Adam Spencer, nicknamed "Crusher" (born July 11, 1972) is a Canadian curler from Guelph, Ontario.

==Career==
===Juniors===
In 1992, Spencer skipped a team consisting of Greg Robinson, Jeff Robinson and Nolan Sims to a provincial junior title. This qualified the rink to represent Ontario at the 1992 Canadian Junior Curling Championships. There, he led his Ontario rink to a 6-5 round robin record. This put them in a three-way tie for third place. They would go on to lose their tie breaker match against Saskatchewan's Scott Bitz.

===Men's===
After juniors, Spencer won a provincial Colts championship in 1994. He would be a skip for much of his early men's career, including going to his first Provincial championship in 1996, where he led his team to a 5–4 record and his second in 2003, where he led his team to a 1-8 record. The next season, he joined the Greg Balsdon rink playing third for the team. They would play in two provincial championships together: 2005 (6-3; lost in 3 vs. 4 game) and 2007 (6-3; lost in 3 vs. 4 game).

Spencer left the Balsdon rink in 2009, joining up with Joe Frans as his third. The team played in the 2010 Ontario Men's Curling Championship, where they went 6-4, missing the playoffs. After the season, the team added Wayne Middaugh as skip, with Spencer becoming the alternate. Spencer played in one event with the team, playing in his first Grand Slam, the 2011 BDO Canadian Open, missing the playoffs. After the season, Spencer joined the Robert Rumfeldt rink, as his third.

In the 2012-13 season, the team would play in three Grand Slam events, missing the playoffs in each event. The team qualified for the 2013 provincial championship, finishing the round robin with a 7-3 record. However in the 3 vs. 4 game, they would lose to John Epping. The next season they played in just one Grand Slam event, the 2013 Canadian Open of Curling, where they would lose in the quarter finals. They would also play in the 2013 Olympic Curling Trials Qualifying Tournament, where they lost all three matches. The team played in the 2014 provincial championship, going 5-5. The 2014-15 season would be the last for Spencer with the Rumfeldt rink. The team played in just one Slam, missing the playoffs. Playing in the 2015 Ontario Tankard, the team missed the playoffs for the second straight year, going 4-6.

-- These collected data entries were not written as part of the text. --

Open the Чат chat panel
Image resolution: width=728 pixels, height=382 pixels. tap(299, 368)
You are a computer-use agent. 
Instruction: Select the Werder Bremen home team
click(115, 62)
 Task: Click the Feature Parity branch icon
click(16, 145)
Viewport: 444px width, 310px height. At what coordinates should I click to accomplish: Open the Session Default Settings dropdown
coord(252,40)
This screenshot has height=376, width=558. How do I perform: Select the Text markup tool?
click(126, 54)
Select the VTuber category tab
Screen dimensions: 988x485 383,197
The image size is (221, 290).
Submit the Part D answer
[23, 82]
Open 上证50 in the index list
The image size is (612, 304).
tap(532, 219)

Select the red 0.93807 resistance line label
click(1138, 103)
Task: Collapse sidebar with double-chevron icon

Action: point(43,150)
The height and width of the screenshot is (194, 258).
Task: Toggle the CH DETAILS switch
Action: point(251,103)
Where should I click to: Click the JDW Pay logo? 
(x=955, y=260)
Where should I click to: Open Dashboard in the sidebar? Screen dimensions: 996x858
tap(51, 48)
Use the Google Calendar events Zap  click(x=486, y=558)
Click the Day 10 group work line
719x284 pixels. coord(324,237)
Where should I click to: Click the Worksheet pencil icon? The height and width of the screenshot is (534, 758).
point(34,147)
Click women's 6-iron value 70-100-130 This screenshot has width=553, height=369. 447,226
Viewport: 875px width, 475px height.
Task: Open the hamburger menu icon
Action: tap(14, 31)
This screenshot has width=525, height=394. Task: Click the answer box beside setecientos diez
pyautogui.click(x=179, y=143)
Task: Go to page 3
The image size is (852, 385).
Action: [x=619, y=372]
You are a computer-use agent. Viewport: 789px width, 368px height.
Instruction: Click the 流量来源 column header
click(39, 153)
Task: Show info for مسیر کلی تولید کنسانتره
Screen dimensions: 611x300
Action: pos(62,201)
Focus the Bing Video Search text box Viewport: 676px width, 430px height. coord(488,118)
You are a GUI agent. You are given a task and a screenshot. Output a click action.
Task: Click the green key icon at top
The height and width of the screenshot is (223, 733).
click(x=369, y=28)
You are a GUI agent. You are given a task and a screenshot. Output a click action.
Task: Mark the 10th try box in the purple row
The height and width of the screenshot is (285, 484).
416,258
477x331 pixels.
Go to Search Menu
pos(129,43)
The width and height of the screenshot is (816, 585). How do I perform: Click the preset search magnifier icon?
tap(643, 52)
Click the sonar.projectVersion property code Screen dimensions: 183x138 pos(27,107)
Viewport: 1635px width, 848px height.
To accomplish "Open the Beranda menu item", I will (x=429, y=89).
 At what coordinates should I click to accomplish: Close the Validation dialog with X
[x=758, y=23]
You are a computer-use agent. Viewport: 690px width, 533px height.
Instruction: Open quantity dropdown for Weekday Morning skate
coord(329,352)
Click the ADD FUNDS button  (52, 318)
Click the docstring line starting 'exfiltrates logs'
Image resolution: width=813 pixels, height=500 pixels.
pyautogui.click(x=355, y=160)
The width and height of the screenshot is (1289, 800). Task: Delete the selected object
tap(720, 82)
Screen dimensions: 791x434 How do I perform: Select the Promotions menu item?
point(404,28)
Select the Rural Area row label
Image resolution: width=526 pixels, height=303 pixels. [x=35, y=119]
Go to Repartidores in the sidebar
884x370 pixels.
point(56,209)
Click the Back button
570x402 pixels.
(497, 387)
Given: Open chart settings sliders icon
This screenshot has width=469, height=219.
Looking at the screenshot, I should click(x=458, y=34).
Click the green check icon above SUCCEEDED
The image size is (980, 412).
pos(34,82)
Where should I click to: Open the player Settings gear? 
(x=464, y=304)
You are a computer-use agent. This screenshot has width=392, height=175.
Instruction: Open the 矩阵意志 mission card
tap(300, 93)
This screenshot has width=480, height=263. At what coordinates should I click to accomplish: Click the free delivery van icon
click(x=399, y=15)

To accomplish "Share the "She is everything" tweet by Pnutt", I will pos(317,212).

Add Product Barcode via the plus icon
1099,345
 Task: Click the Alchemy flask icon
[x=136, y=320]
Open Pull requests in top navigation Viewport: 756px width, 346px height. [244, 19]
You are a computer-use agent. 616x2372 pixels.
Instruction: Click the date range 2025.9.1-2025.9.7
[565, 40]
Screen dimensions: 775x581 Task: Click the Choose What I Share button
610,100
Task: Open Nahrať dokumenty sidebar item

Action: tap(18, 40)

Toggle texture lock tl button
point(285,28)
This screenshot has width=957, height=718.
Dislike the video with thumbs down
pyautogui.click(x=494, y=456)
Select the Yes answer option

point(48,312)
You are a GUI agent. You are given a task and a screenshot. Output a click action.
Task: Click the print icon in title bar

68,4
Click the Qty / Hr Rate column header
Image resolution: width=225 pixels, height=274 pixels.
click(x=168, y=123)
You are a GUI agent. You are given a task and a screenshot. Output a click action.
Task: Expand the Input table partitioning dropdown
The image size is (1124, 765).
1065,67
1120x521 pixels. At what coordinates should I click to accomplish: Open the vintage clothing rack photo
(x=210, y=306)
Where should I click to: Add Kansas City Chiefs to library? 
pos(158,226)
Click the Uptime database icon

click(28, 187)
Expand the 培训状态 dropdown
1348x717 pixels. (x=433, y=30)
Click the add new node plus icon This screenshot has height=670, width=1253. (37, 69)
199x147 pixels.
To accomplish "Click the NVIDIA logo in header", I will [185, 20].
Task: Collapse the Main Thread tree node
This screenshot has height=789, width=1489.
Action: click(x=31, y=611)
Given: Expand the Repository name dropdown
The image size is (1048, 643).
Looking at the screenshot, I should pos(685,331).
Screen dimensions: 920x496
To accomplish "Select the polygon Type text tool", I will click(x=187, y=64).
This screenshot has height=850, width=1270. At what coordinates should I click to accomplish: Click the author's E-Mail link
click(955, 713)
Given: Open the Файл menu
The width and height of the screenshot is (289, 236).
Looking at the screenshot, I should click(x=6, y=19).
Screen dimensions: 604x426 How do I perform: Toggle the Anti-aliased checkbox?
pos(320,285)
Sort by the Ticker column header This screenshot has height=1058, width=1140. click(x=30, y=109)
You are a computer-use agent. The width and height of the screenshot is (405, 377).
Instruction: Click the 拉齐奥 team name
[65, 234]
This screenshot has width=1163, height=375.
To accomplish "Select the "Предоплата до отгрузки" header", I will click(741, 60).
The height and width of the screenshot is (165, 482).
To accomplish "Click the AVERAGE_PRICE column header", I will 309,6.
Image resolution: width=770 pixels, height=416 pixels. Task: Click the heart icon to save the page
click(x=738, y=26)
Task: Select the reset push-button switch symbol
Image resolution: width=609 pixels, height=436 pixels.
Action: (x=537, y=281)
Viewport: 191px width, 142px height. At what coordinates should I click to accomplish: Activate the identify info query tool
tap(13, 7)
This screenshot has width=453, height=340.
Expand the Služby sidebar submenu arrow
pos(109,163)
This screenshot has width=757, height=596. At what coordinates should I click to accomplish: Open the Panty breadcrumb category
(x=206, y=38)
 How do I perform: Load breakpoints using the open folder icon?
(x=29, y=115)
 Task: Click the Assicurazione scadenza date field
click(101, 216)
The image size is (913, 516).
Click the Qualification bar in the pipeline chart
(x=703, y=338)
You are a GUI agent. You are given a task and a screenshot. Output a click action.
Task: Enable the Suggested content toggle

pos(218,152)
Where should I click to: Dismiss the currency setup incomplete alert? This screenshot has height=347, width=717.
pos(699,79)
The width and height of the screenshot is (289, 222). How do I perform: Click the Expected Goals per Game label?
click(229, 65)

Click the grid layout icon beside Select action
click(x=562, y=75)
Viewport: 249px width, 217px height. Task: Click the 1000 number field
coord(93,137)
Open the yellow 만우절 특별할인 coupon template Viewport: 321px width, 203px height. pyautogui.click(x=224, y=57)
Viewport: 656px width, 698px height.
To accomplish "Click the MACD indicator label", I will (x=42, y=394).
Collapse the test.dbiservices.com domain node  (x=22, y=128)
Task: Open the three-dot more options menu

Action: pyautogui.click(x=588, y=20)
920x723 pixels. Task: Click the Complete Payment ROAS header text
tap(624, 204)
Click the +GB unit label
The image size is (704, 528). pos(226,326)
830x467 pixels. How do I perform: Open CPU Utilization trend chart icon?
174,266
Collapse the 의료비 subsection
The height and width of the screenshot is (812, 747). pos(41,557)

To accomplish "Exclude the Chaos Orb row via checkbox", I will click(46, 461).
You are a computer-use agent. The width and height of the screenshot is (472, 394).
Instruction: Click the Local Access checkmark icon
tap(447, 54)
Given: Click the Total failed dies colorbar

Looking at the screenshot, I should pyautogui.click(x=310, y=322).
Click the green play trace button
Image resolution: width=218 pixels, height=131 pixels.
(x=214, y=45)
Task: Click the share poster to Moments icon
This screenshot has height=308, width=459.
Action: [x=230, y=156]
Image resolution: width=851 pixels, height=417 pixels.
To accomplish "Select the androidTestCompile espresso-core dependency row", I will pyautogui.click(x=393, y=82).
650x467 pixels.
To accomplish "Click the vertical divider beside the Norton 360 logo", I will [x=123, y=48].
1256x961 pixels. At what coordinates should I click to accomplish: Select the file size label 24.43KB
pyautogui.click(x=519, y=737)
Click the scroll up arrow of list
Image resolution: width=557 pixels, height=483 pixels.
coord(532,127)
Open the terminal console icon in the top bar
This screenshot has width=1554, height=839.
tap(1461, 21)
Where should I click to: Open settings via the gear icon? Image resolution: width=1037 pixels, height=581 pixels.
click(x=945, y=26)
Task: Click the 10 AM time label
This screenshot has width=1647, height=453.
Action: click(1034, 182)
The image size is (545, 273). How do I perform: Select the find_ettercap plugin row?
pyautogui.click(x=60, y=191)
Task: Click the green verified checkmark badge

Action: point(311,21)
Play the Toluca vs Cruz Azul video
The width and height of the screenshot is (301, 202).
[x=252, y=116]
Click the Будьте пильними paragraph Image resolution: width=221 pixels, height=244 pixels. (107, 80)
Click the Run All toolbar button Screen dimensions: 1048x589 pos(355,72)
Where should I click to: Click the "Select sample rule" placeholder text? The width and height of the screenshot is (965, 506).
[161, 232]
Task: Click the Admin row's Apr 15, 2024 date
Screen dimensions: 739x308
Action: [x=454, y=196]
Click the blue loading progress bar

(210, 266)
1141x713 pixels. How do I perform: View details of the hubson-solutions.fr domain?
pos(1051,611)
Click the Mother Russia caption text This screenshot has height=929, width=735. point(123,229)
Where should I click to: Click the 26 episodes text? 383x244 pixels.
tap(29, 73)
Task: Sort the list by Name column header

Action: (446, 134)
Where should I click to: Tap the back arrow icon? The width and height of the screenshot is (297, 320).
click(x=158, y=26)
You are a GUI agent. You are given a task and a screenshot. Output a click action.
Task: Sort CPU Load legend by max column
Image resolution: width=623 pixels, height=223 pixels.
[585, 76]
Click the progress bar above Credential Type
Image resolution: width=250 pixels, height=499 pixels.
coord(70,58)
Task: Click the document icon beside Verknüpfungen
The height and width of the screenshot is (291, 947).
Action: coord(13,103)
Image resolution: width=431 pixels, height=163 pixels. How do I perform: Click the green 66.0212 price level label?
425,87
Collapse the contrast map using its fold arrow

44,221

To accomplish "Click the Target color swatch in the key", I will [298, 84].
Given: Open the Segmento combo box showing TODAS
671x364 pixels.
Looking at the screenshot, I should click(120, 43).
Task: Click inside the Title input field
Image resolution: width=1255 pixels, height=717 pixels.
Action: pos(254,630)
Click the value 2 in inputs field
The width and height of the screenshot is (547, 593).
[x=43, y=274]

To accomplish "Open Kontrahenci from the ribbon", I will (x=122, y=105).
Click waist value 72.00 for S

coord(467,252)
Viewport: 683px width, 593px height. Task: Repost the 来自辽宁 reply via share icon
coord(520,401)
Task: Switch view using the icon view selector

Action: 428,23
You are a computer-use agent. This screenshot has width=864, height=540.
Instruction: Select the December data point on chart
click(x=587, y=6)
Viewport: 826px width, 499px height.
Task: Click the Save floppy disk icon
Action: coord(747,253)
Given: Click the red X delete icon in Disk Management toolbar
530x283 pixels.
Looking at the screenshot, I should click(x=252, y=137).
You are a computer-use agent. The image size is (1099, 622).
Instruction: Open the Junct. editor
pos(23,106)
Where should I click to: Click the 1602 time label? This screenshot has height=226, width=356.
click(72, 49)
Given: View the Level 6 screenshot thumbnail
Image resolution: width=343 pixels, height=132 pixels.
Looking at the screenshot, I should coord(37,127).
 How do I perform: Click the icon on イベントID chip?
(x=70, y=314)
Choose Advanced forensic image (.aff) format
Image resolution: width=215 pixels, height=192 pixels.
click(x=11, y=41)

In 2015, Spencer joined the Brent Ross rink as his third, and spared for Glenn Howard at the beginning of the season. He played with the Howard rink at the 2015 GSOC Tour Challenge, where they would lose in the quarterfinals. After the Ross team failed to make the 2016 Ontario Tankard, Spencer was added as a spare to Team Howard after their third, Wayne Middaugh suffered a skiing accident prior to the event. With Spencer, the Howard rink would go on to win the Tankard, qualifying the team to represent Ontario at the 2016 Tim Hortons Brier.

==Personal life==
Spencer is a graduate of the Guelph Collegiate Vocational Institute and went to George Brown College. He is currently employed as a production manager with The Farley Group. He is married to Jen Spencer and has two children.

His great uncle Adam F. Spencer was lead for the 1947 Ontario Brier team.